La victoire et lui ne devaient jamais plus se rencontrer sur un champ de bataille. Le soldat finissait comme il avait débuté sous Gabinius, par une charge de cavalerie. Le lendemain, « jour de royal péril, » Octave, au moment de livrer le double assaut qui va mettre à sa discrétion la cité du grand Alexandre, voit arriver un messager. Encore un duel qu’Antoine lui dépêche. Cette fois le neveu de César daigne rompre le silence, et répond avec un froid sourire : « A quoi bon ? Antoine n’a-t-il pas devant lui assez d’autres chemins ouverts pour sortir de la vie ? » La dernière partie est jouée et perdue ; l’édifice s’écroule, écrasant de ses débris le couple illustre. Sur mer, les équipages, au lieu de combattre, ont mis la rame en l’air et fraternisent avec l’ennemi. Octave, profitant du désarroi général, pousse ses troupes vers la ville. Cette superbe cavalerie, hier si brave, aujourd’hui prise de panique, se débande, fuit et laisse là son chef désarçonné. Antoine se relève, sa résistance est culbutée, les Romains lui passent sur le ventre.
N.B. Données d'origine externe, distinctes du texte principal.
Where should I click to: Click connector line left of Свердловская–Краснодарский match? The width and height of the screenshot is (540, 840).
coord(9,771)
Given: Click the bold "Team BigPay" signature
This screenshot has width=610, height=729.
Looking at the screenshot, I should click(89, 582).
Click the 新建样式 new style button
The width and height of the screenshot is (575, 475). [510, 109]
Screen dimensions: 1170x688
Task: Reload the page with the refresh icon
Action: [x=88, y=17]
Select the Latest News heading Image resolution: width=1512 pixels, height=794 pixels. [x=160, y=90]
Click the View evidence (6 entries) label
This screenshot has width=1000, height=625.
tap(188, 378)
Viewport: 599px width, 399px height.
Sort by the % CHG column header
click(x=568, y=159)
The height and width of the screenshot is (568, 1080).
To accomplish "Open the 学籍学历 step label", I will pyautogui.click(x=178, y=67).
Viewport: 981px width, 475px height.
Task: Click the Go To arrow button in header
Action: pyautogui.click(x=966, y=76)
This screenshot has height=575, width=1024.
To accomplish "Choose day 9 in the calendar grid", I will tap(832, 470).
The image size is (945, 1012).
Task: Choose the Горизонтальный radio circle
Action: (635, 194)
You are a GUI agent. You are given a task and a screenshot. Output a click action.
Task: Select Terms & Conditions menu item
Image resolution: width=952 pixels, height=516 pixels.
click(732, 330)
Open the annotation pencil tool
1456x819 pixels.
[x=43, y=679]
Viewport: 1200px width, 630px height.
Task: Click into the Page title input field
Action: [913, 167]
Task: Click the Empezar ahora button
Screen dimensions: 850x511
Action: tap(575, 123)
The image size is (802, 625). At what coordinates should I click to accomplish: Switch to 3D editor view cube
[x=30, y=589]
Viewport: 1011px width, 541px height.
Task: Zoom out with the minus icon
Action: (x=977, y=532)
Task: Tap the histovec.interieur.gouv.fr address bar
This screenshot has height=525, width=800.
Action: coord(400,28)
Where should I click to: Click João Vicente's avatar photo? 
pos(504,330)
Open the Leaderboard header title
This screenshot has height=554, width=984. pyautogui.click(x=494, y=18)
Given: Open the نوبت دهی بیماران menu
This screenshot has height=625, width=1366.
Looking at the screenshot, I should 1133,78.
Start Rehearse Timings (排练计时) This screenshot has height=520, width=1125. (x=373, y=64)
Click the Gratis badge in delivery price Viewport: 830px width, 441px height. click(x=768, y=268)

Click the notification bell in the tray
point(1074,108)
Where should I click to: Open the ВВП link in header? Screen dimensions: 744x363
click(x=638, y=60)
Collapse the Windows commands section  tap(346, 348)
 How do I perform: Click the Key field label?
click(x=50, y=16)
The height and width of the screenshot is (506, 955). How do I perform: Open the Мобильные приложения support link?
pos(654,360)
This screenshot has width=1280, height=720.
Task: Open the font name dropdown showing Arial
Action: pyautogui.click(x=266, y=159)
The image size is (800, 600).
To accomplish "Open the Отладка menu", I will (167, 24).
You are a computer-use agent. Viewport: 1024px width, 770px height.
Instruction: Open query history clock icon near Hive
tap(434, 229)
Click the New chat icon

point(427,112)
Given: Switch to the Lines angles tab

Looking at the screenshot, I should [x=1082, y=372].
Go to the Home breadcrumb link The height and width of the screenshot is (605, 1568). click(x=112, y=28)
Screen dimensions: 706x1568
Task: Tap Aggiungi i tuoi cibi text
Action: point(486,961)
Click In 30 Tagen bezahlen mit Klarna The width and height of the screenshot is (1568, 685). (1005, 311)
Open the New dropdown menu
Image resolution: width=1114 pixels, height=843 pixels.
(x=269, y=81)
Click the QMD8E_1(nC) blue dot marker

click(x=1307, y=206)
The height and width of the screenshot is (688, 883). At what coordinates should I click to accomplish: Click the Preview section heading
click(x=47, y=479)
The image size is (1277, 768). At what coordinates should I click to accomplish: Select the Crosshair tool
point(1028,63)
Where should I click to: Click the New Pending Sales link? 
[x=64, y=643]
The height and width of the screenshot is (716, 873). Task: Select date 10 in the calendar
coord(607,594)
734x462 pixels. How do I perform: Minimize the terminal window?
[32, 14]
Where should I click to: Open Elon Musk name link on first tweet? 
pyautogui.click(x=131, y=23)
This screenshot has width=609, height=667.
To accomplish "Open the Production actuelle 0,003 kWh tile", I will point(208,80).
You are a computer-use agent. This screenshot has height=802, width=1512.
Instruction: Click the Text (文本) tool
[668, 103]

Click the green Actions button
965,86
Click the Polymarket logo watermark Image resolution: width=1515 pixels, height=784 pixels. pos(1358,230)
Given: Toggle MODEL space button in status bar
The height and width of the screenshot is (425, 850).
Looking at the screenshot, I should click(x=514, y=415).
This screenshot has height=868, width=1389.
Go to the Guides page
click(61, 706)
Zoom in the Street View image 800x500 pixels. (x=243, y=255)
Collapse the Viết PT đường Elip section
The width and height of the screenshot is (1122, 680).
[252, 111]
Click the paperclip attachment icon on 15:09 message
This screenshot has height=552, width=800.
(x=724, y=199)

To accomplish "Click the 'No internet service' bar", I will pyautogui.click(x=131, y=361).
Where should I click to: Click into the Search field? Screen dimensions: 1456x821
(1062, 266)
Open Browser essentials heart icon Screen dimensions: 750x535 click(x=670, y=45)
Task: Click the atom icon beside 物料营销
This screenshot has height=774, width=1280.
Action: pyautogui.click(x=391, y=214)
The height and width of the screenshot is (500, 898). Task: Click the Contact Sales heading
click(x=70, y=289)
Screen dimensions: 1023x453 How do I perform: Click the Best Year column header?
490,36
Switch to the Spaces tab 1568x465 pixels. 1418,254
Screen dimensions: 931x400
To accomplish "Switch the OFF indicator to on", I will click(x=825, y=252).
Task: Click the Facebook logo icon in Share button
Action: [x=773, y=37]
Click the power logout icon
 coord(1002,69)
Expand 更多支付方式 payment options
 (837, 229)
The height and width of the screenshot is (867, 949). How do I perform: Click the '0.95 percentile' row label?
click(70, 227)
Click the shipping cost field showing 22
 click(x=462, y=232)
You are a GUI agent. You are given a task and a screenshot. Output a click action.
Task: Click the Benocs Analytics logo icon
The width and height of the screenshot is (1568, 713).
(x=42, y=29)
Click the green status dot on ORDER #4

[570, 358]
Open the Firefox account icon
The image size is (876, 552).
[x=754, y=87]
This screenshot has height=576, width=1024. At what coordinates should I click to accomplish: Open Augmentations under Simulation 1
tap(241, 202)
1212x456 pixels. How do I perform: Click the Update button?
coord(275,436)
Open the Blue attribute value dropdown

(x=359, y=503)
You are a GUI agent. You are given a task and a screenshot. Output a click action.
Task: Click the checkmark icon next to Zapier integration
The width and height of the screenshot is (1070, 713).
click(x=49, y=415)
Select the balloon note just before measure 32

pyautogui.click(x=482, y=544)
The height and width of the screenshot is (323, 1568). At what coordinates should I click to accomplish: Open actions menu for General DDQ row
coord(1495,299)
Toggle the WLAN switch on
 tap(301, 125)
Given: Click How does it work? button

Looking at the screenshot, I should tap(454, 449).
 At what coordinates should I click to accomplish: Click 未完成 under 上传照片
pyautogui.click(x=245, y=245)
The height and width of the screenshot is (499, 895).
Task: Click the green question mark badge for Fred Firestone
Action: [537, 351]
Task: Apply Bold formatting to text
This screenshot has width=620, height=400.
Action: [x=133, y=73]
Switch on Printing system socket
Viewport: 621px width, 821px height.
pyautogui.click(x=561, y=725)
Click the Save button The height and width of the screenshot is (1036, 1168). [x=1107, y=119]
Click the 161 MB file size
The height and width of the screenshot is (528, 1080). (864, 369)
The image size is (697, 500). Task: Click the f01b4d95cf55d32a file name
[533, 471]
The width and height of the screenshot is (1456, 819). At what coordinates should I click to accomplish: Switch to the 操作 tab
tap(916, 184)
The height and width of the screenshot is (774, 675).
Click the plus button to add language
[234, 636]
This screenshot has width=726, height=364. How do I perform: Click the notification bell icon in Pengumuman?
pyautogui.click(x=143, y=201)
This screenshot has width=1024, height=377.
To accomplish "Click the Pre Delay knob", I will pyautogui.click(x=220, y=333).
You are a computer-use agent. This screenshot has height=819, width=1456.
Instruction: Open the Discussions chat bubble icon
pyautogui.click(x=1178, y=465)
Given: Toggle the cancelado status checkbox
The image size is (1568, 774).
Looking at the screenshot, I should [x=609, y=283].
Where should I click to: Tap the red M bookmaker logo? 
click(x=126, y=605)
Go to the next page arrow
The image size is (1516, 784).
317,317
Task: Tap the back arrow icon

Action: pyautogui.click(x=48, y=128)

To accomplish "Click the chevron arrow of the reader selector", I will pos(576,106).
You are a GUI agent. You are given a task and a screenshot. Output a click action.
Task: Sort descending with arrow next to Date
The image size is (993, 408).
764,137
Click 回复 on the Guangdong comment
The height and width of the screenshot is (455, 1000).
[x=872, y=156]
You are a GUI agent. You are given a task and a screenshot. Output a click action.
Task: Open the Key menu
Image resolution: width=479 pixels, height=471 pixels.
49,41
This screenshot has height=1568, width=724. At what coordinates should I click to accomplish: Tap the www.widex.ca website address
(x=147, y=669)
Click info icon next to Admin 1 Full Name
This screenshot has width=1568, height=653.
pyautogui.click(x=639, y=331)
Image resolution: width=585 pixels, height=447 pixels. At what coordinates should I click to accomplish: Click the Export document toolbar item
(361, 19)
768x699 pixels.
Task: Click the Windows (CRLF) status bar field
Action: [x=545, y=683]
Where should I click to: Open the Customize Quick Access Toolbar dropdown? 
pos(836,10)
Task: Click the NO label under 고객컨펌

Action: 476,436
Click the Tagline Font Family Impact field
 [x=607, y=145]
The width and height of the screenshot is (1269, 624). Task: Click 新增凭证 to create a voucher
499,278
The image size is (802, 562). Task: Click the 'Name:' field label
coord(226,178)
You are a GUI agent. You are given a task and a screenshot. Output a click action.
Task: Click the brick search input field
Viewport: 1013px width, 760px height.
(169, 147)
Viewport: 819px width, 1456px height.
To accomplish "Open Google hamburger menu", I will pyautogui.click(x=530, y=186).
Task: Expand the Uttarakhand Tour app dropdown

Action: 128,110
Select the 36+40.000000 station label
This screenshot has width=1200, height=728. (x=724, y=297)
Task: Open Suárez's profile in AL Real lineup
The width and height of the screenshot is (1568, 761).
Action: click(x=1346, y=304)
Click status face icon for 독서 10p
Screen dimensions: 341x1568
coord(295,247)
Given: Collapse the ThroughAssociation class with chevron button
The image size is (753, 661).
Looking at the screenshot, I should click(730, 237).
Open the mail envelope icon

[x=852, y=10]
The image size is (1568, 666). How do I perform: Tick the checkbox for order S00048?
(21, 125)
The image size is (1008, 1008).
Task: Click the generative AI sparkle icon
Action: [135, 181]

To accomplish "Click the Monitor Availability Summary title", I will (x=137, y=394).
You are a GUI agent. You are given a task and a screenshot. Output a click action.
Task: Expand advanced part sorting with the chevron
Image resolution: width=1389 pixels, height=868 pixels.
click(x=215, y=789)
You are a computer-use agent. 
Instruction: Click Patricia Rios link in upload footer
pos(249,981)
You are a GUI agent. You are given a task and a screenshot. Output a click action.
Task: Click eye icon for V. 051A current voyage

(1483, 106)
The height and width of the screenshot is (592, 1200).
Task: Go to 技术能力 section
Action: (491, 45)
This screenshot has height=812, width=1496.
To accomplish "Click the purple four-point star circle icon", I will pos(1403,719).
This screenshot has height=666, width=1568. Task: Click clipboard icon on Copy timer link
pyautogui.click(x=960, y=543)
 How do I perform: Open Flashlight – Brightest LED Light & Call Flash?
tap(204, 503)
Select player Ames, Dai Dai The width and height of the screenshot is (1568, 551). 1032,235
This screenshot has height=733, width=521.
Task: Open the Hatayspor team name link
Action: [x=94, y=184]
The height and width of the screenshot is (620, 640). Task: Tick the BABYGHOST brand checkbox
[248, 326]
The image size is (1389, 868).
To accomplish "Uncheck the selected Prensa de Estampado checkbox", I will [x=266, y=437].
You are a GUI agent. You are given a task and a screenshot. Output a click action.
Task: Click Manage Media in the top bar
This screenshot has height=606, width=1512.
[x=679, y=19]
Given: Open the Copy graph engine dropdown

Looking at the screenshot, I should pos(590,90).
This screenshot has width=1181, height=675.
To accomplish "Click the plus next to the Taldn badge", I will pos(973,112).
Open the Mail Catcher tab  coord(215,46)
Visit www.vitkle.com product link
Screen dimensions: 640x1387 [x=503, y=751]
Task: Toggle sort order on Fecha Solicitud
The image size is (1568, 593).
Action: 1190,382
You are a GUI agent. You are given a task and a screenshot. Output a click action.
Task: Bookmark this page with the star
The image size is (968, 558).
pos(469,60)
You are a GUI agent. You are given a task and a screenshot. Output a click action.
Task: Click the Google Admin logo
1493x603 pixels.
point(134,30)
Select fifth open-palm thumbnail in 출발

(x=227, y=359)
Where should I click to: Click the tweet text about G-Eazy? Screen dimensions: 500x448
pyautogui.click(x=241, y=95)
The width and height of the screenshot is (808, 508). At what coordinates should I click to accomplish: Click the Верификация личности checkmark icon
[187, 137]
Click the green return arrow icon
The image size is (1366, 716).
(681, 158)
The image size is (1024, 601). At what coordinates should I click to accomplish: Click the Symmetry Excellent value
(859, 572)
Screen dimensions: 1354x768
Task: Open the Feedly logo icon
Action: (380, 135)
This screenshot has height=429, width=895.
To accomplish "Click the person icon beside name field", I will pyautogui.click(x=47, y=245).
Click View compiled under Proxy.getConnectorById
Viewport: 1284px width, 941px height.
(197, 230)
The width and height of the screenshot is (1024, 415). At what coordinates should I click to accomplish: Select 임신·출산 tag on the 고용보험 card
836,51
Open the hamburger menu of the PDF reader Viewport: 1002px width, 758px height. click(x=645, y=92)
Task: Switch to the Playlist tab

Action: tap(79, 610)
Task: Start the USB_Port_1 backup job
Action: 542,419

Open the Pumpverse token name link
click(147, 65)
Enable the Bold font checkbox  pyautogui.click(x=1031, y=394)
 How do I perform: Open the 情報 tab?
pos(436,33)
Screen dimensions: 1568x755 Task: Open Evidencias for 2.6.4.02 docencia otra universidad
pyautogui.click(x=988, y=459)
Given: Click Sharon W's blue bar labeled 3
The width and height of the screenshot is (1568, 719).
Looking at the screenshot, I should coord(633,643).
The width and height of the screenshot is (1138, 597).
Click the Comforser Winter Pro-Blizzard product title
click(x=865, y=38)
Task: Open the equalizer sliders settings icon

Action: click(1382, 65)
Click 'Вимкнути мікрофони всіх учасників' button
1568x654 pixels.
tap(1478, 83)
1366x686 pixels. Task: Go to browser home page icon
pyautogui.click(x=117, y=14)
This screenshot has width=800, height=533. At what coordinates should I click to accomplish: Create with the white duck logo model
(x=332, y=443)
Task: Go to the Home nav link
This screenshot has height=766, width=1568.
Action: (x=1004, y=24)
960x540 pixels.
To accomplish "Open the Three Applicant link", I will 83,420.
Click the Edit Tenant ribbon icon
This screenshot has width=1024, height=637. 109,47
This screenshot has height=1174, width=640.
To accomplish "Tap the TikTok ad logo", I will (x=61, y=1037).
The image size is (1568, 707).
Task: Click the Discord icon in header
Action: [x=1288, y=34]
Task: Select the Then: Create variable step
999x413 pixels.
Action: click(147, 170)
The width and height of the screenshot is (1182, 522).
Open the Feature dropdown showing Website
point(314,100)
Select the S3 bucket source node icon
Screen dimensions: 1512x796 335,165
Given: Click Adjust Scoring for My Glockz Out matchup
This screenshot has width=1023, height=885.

Crier à la trahison, tous les vaincus en sont là ; c’est une suprême consolation et si facile ! Antoine rentre dans les murs au milieu d’une poussée de fuyards, ne voit que poings levés et menaces, n’entend que malédictions sur son passage, ou plutôt il ne voit et n’entend rien, se précipite vers le palais, s’informe éperdu de la reine ; on lui répond que la reine est morte. Cléopâtre, courant s’enfermer au mausolée, avait en effet laissé pour lui cette nouvelle. On a dit qu’elle redoutait ses mauvais traitemens ; mieux vaut admettre que, résolue elle-même à mourir, elle pensait qu’il se tuerait, et qu’elle n’en serait alors que plus libre et plus à l’aise pour préparer et consommer l’inévitable sacrifice. Il arriva ce qu’elle avait prévu : de tels amans ne survivent pas l’un à l’autre. Antoine demande la mort à son affranchi ; Éros veut obéir, mais ne peut, et de son glaive levé sur son maître se perce lui-même le cœur. « Bien, mon Éros, merci, dit l’imperator, voyant rouler à ses pieds la pauvre victime, tu me montres comment je dois m’y prendre. » Et il se frappe.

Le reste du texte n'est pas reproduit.